Наличие у него любовницы Дима отрицает категорически, невзирая на факты: «Нет у меня никого!» При указании ему на все те промахи, которые характеризуют мужчину, ведущего двойную жизнь, Дима злится или корчит обиженную физиономию, заявляя, что у меня поехала крыша и жить так невыносимо. Уходит к себе в комнату, иногда хлопнув дверью, и начинает смотреть кино, ясно давая понять, что я со всеми моими заморочками ему малоинтересна.
При этом в моменты отдушин и примирений Дима твердо стоит на своем: никаких романов у него нет, я по-прежнему одна-единственная у него. Ну, а любовь, а чувства? Если они и изменились — так я сама их из него вышибаю своим поведением и отношением.
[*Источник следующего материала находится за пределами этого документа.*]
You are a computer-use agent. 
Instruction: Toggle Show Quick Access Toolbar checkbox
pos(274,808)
Он-то со мною расставаться никак не собирается, если только я сама чего-либо не утворю; в общем, мой муж по-прежнему готов быть со мною вместе до победного конца, то есть до могилы.
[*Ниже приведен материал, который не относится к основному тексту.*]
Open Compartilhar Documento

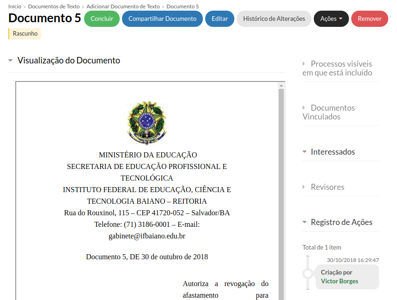tap(162, 19)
Удивляюсь тому, как тверды и непоколебимы мужчины во лжи; как стойко прикрывают своих любовниц и свои отношения на стороне. И не подловить их, не выкурить, как пчел из дупла. Такая верность любовницам наблюдается, такое. джентльменство. Вон где их настоящая душа вибрирует всеми фибрами — на стороне, не дома!
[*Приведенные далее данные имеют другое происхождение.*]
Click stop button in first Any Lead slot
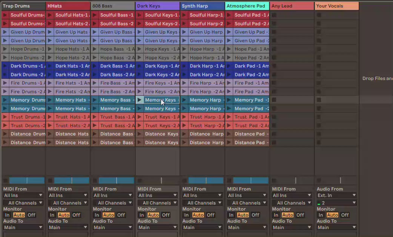Image resolution: width=393 pixels, height=237 pixels. point(274,15)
Неожиданно сломавшаяся жизнь ломала волю, характер.
Несколько раз хотелось напиться, несколько раз я доставала бутылку водки, давно заброшенную в бар. Бутылка была куплена на случай неожиданных гостей. Доставала и разливала по рюмкам, предлагая Диме составить мне компанию. Выпивала с удовольствием, с наслаждением — одну рюмку, вторую, третью. Хорошо поняла, прочувствовала, что значит «хотеть выпить». И почему выпить хочется.
Вино мы с Димой пили довольно часто, то, которое я привезла из Италии, хорошее, добротное. А когда оно заканчилось, восстанавливали запасы, как правило, в фирменном магазине и уж не самое дешевое брали. Обычно за обедом или за ужином выпивалось по полбокальчика, да и не каждый день, а под настроение, иногда. В общем, два-три раза в неделю, не чаще. Водку мы оба не любили, пили ее крайне редко. Но в нынешнюю изнурительную осень стали «прикладываться» — не из любви к продукту, а чтобы смягчить. мне — боль, а ему. напряжение, наверное. Думаю, что выпивал он со мною просто за компанию и не слишком охотно. Думаю, что дома ему было неприятно и тяжело — он отбывал повинность. А на самом деле он был влюблен и счастлив — тем неопределенным счастьем, которое может дать любовь, происходящая во лжи, в напряжении, в постоянном изворачивании и выворачивании себя. Ведь дома — разруха. А на работе — любовь! Пусть запретная, пусть ворованная, пусть урывками да украдками. Ну, а любовница его — я ведь выяснила позже — очень молодая женщина. На полгода моложе его дочери. Короче, седина в голову — бес в ребро. Правда, невзирая на молодые годы, дивчина с крепким характером. Держит «добро-старо-молодца» в ежовых рукавицах. Свою семью рушить не собирается, с мужем своим расходиться и не думает. Какое уж тут счастье, когда Дима привык у ног своей возлюбленной дамы находиться денно и нощно в прямом и переносном смысле слова! Во всяком случае, так было со мною.